We washed ashore on the Italian Riviera, a land of savages and kings. In Albenga, we were met by our new handler: The Duchess of Cambridge. E la Sua visione del mondo – And His vision of the world. A person plans and God laughs. Duchess employed a loud voice, the international carrier of communication between cultures, as well as a colourful Berlitz of inscrutable gestures. We left all control to the Duchess, the mapmaker, the navigator. It’s not good to risk mutiny by one who controls the sea. What’s the difference between God and Duchess? God doesn’t think he’s on a mission from Duchess.
I was hashing on the Italian Riviera, sniffing and leaving canine messages around unpronounceable towns of – Albenga, Alassio, and Laigueglia. Our shelter for the weekend was the Sole Mare Hotel in Albenga, a town that boasted great hamlets. Food not ever far from our gullets, I ate like a galley slave, wolfing down enough nosh for an entire year. Sea food – eat. I’d never eaten a boiled egg. I soon found a boiled egg in the morning hard to beat.

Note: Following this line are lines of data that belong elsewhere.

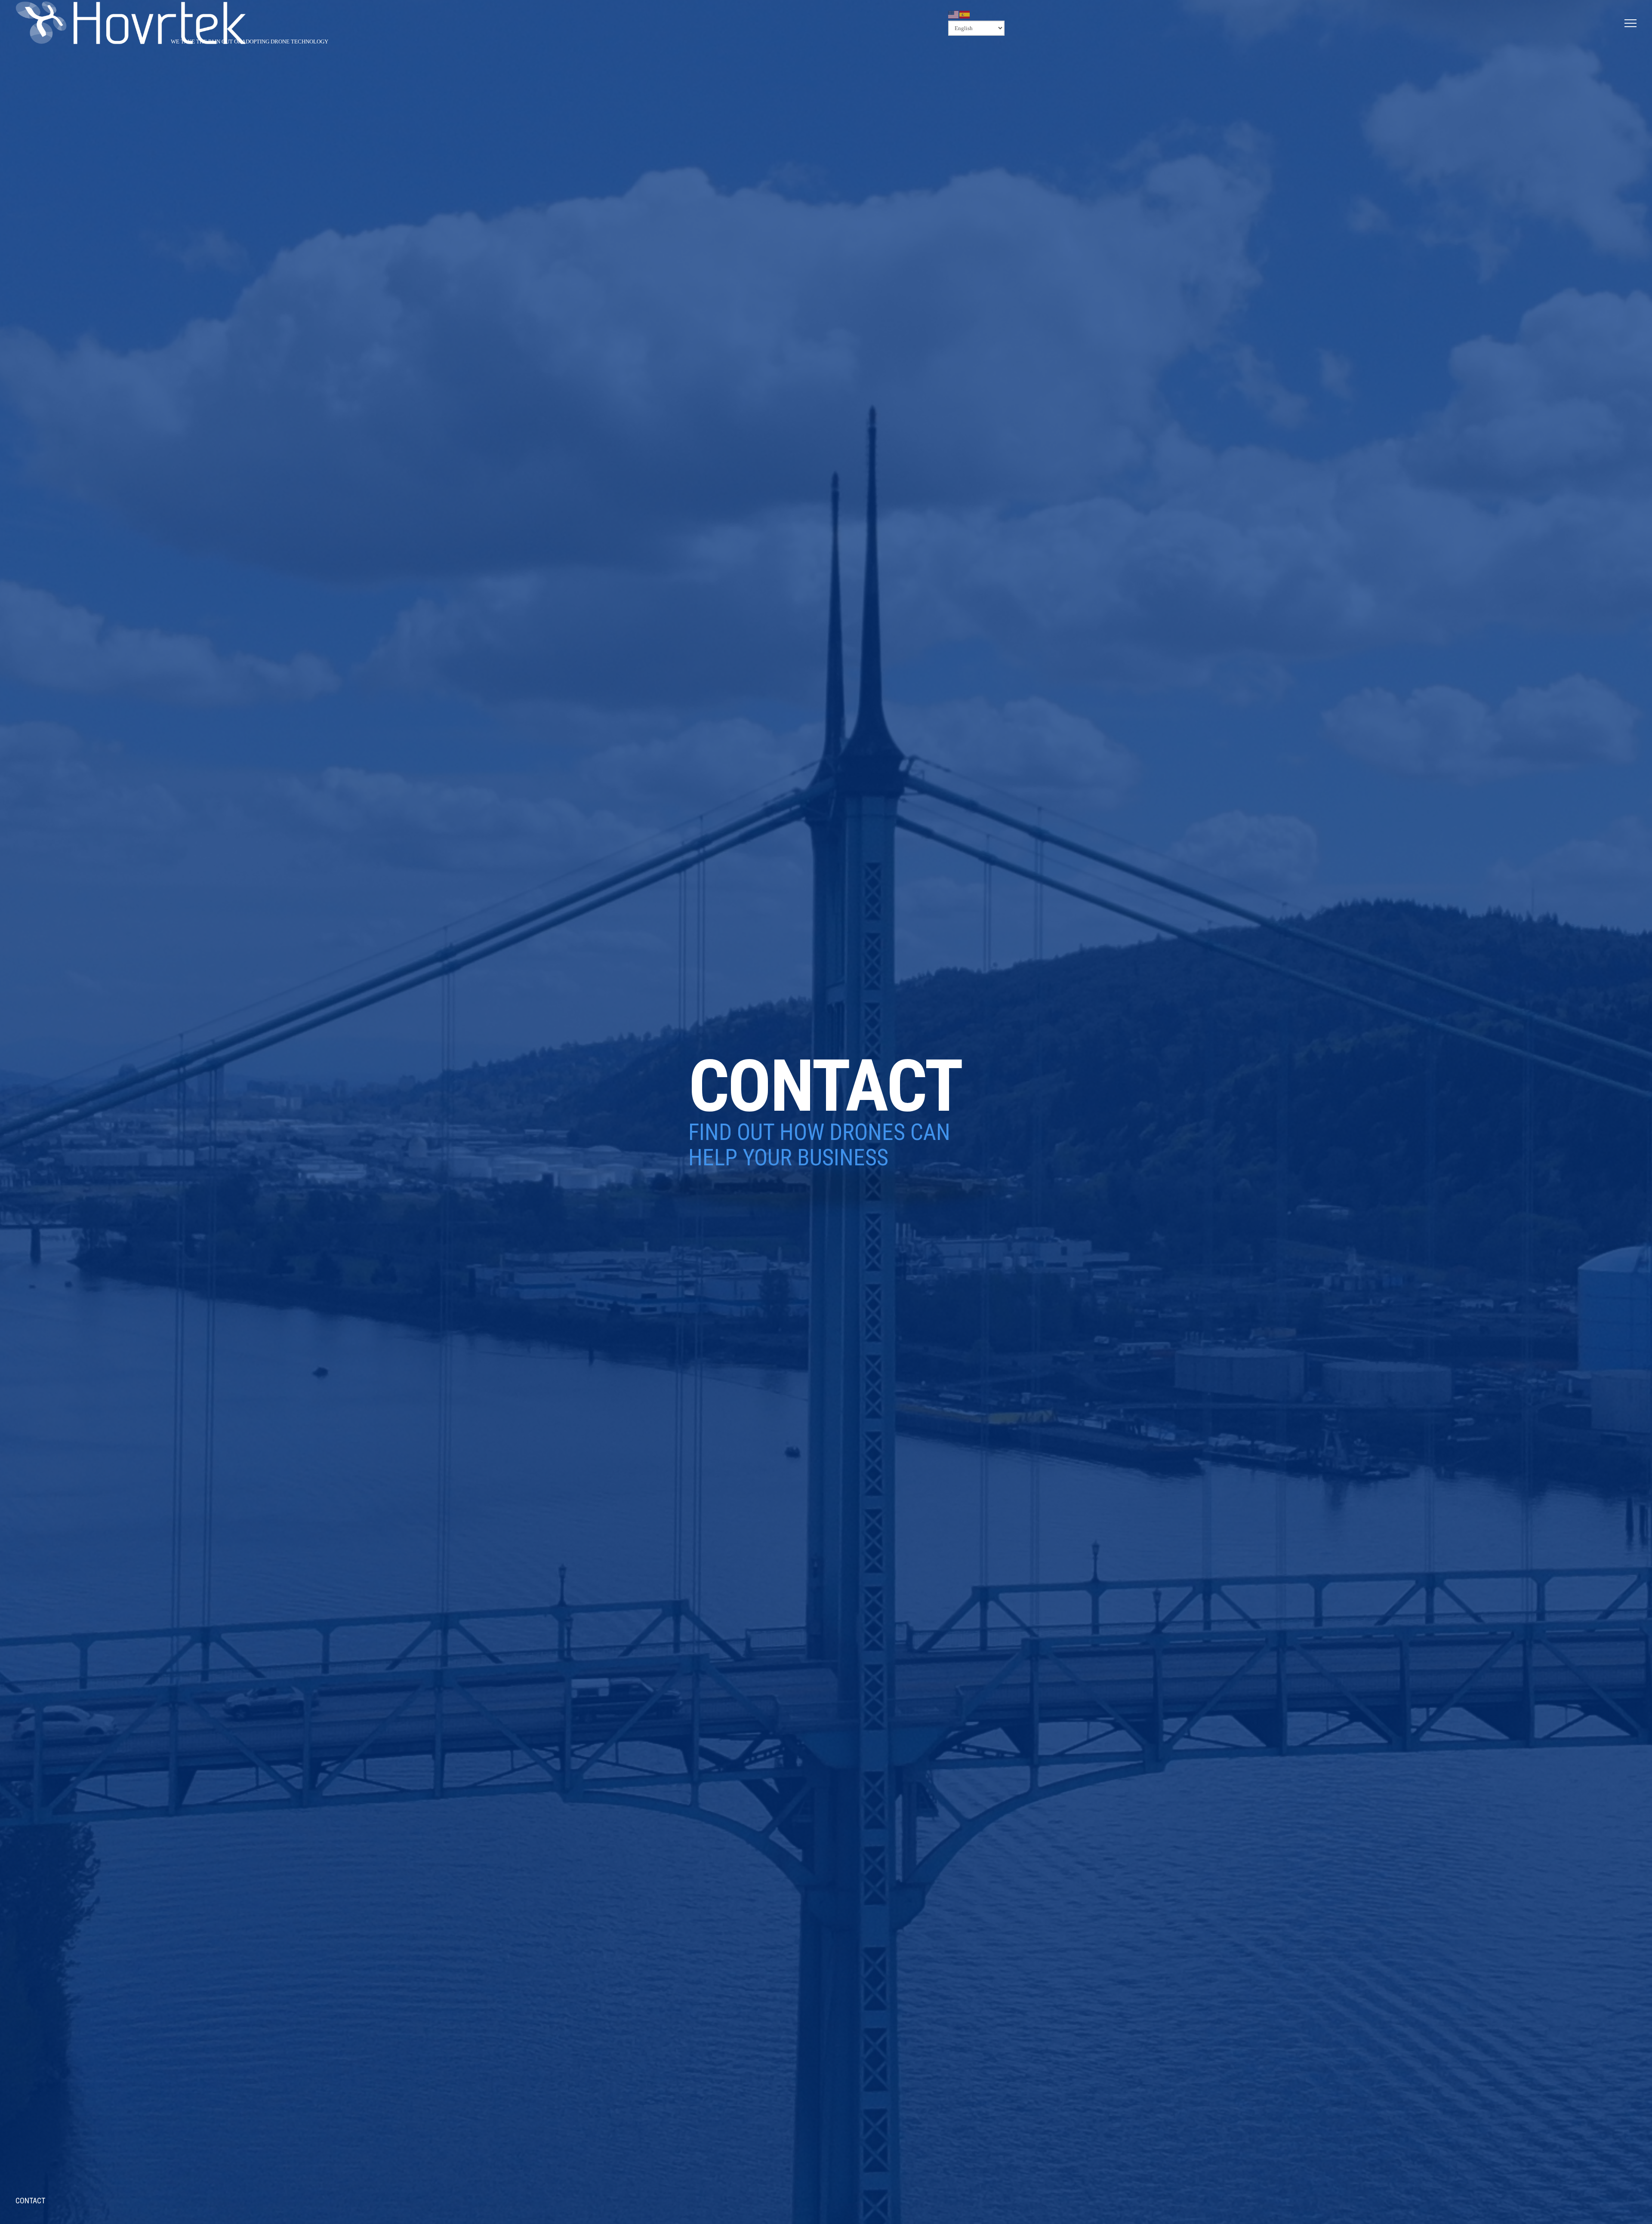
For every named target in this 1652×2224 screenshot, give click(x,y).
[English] (953, 13)
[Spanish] (965, 13)
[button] (1630, 23)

Evenings were a dog-fight, laughing, singing, puking, the happy buffeting of each other’s ears like drunken puppies, late into the night until we all collapsed in a historic heap. Time can make between-the-leg Prunes out of even the most succulent of Plumbs.
Alls well that ends well. Gratefully, we got a lift home to Cannes from Fairy Plunger and we Bonded. He talked of his favourite resto on the Italian Riviera, in San Remo. He had my muzzle flaps flewing over his favourite meal: spaghetti and lobster. He drove us home, right to my fave sniff spot.
Later at home my mistress yapped: “Hey, Dog of the Hare, now here’s a coincidence: I’m reading Le Point magazine and guess what the Canadian Prime Minister and Barack Obama ate for dinner at Justin Trudeau’s favourite resto in Montreal, the Liverpool House? Spaghetti and Lobster!” On-On till next year.